Water availability is essential for natural vegetation and agricultural production, human settlements and industry. Around one third of the world’s population lives in countries suffering from medium to high water stress (OECD, 2012). This number is expected to increase as the water demand will increase due to the population growth, and as water availability may decrease due to global warming.

Today, agriculture accounts for 70% of the total global water withdrawals. Around one third of the total global crop production is irrigated, occupying 17% of croplands (e.g. Portmann et al., 2010). Irrigated agriculture is expected to increase further to meet the growing demand for food (Fischer et al., 2005; Molden, 2007; FAO, 2011a). Moreover, water demand in other sectors (domestic, electricity, manufacturing) is projected to increase substantially in the coming decades (OECD, 2012). As a result, competition between water users will increase and the resulting water shortages may affect future food production (Pastor et al., 2019; De Vos et al., 2021).

Although the global quantity of freshwater is more than sufficient to meet all human needs, uneven distribution makes water a scarce resource in some regions and watersheds. Furthermore, climate change will lead to changes in precipitation patterns, thus altering future water availability and adding to water stress in areas where precipitation levels are expected to decline.

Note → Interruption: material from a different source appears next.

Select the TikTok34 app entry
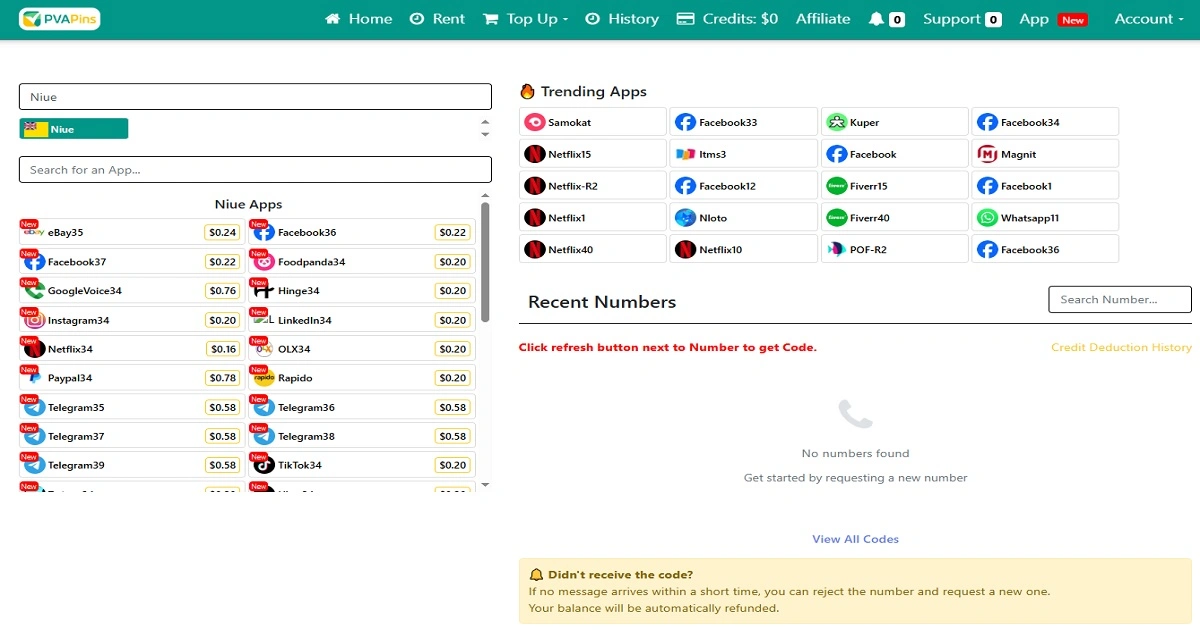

To identify current and future areas of water stress, IMAGE includes a hydrology model that calculates water availability and demand. The hydrological module of LPJmL is fully integrated with the terrestrial carbon and land-use dynamics of LPJmL and the rest of IMAGE and dynamically calculates agricultural water demand as well as water availability and withdrawals. Availability of renewable water is the net result of precipitation, interception loss and evapotranspiration by plants and soils. In the model, the surplus in each grid cell flows to neighbouring grid cells in a watershed by means of a river routing scheme. River flows are modified by dams and reservoirs used for irrigation and hydropower production.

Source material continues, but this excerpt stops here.